** Jobs **
#1 Echo the passage from the thread on Norse undead word for word, starting at "Nothing so specific" and ending at "of decaying corpses.".
#2 In two sentences, summarize the thread on Norse undead.
#3 Answer these questions using the thread on Norse undead:
(a) Which saga contains the fight with Glam?
(b) What is the main difference between the Icelandic walkers and the Nazi zombies?
(c) Who causes most of the property damage?

** Source passage **
It's good to have enemies that you can feel no compunctions about killing. Nazis are famous for that, zombies nearly as much so, so why not combine the two.

First off, I note the interesting synchronicity with my own LJ entry this morning :-)

I was probably telling the fight with Glam, from Grettir's Saga; I remember a similar undead in Laxdaela Saga, and I know there's others I can't recall on the spur of the moment. To generalize about the walking dead from the Icelandic sagas: they were usually troublemakers while they were alive, but that's usually the only personality trait to carry over; once they start walking after death they are undecayed (though their skin may have turned black), preternaturally strong and tough, maybe a little larger than they were in life; there's some indication that Glam may be able to stretch and distort his body, but maybe he's just stretching in a more normal way; they like to destroy property - smashing up buildings and killing livestock; not much given to biting people, much more likely to break every bone in their body (Glam does this to a horse, too, which is pretty scary); Glam gives a rather lengthy speech as he lays a curse on Grettir, but otherwise they don't talk much as a rule.

So yes, your Nazi zombies sound pretty consistent with Old Norse undead. Main difference is that the Icelandic walkers are solitary, they never work together or have a chain of command. If ever the Nazis ever go up on the roof of a building and start kicking it apart then that's definitely a reference to the Norse tradition.

Nothing so specific as that, alas. Most of the property damage is actually inflicted by the hapless students...

Fascinating. If you haven't read it already, you and gyzki should both check out 'Vampires, Burial and Death' by Paul Barber. It explains how many cultures traditional notions of the behavior and powers of the undead originate in the natural properties and behaviors of decaying corpses.

I have read the book--he doesn't have a clue about the Icelandic sagas--he's better with the Austro-Hungarian Empire outbreaks. I'd like to see Glam(Who does all those neat things gyzki listed above, and it's no wonder that Grettir for the rest of his life was afraid of the dark) explained away as misinterpretation of a rotting human corpse. Or then again, I would NOT like to see this explanation.

** Provided information **
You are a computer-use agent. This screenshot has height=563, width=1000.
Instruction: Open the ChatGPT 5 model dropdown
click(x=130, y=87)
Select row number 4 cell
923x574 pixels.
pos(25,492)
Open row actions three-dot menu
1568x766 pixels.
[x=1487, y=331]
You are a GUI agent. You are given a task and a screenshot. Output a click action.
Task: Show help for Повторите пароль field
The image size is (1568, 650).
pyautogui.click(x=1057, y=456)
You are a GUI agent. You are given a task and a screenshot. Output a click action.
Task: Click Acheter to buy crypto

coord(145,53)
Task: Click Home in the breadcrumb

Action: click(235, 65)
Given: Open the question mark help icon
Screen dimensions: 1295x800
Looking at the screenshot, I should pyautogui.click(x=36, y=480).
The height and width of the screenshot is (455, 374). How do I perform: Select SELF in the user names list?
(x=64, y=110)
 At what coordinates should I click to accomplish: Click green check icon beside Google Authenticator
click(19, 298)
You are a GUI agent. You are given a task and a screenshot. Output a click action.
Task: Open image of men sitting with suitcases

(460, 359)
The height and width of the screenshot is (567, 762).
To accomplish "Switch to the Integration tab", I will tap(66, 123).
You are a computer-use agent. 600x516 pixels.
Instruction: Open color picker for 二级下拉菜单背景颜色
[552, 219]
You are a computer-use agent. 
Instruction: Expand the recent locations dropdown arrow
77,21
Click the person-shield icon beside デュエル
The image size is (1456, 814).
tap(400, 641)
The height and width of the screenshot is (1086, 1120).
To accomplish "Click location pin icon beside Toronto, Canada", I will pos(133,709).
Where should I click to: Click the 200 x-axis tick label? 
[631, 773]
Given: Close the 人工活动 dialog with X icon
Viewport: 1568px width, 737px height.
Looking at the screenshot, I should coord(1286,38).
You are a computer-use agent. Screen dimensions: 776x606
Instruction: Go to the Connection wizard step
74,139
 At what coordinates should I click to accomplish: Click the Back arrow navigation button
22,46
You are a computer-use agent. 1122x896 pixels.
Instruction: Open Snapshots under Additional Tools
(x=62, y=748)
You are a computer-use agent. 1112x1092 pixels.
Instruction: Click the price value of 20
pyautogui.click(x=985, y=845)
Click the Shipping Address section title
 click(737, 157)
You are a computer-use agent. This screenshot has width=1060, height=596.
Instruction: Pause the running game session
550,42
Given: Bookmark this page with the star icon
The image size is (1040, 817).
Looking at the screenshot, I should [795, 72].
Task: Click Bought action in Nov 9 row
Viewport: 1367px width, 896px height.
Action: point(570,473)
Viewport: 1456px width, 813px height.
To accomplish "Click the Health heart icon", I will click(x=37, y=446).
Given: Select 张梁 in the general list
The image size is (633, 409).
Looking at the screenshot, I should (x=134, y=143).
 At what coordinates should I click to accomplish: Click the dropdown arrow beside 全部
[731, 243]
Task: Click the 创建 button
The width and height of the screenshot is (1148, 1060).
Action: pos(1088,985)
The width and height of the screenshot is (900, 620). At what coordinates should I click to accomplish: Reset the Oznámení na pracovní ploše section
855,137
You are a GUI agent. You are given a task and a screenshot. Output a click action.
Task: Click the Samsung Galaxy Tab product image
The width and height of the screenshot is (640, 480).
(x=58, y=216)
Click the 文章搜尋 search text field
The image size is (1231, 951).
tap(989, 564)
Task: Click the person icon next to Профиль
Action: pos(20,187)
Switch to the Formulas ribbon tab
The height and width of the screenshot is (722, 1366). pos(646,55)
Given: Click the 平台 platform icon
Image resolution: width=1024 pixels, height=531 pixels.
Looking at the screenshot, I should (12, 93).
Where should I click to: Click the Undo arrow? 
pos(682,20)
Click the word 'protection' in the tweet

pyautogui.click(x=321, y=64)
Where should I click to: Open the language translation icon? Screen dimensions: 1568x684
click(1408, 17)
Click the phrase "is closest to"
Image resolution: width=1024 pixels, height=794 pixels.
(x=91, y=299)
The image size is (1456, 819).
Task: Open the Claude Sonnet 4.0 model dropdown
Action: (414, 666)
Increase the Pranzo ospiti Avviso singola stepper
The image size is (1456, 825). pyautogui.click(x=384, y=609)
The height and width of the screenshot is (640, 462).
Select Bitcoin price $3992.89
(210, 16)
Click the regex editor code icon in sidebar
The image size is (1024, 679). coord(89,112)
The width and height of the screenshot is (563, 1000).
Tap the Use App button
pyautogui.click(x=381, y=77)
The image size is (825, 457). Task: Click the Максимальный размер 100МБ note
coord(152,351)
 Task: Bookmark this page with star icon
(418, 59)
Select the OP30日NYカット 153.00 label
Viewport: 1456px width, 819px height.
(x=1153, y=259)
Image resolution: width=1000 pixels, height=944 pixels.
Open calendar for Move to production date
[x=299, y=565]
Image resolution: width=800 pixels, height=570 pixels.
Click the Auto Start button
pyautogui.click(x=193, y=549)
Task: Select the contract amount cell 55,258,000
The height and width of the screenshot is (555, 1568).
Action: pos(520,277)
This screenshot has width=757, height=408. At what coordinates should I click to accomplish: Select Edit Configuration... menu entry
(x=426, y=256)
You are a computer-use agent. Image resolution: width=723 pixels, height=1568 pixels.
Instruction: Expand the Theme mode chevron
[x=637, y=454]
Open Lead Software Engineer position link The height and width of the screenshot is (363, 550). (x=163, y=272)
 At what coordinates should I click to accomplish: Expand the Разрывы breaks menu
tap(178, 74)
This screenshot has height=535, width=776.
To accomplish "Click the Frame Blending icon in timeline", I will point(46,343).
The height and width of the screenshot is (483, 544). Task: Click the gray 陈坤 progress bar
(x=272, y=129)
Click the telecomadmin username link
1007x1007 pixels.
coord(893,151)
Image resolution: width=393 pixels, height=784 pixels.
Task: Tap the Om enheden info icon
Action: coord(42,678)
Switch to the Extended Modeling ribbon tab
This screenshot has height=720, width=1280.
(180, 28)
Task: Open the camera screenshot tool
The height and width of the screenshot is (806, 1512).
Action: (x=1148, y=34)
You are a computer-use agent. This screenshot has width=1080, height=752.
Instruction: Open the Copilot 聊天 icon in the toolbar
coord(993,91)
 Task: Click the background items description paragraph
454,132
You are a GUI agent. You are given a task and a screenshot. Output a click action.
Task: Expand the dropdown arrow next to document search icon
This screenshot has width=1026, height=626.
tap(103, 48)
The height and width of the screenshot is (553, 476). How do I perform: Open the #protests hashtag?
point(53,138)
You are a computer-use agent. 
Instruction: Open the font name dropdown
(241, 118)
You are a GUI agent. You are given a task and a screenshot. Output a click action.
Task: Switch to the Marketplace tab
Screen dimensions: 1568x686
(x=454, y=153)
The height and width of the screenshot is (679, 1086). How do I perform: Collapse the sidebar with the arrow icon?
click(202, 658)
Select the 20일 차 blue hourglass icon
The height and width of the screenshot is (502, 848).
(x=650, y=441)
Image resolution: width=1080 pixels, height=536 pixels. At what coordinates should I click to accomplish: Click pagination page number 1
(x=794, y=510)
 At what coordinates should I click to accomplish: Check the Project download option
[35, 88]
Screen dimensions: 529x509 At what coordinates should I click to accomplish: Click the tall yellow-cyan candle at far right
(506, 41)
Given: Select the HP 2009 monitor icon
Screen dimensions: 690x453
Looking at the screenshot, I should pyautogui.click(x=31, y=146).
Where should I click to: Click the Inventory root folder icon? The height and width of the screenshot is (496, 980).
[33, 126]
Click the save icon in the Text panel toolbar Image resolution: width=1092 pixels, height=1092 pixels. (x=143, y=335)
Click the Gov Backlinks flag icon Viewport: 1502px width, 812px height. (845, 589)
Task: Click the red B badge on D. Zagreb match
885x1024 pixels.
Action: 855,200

** Task results **
#1
Nothing so specific as that, alas. Most of the property damage is actually inflicted by the hapless students...

Fascinating. If you haven't read it already, you and gyzki should both check out 'Vampires, Burial and Death' by Paul Barber. It explains how many cultures traditional notions of the behavior and powers of the undead originate in the natural properties and behaviors of decaying corpses.

#2 The thread compares Nazi zombies with the walking dead of the Icelandic sagas, who are undecayed, very strong, destructive of buildings and livestock, and rarely talk, but who act alone rather than working together. One commenter recommends Paul Barber's 'Vampires, Burial and Death,' which traces ideas about the undead to the natural behavior of decaying corpses, while another who has read it says Barber knows little about the Icelandic sagas.

#3
(a) Grettir's Saga.
(b) The Icelandic walkers are solitary and never work together or have a chain of command.
(c) The hapless students.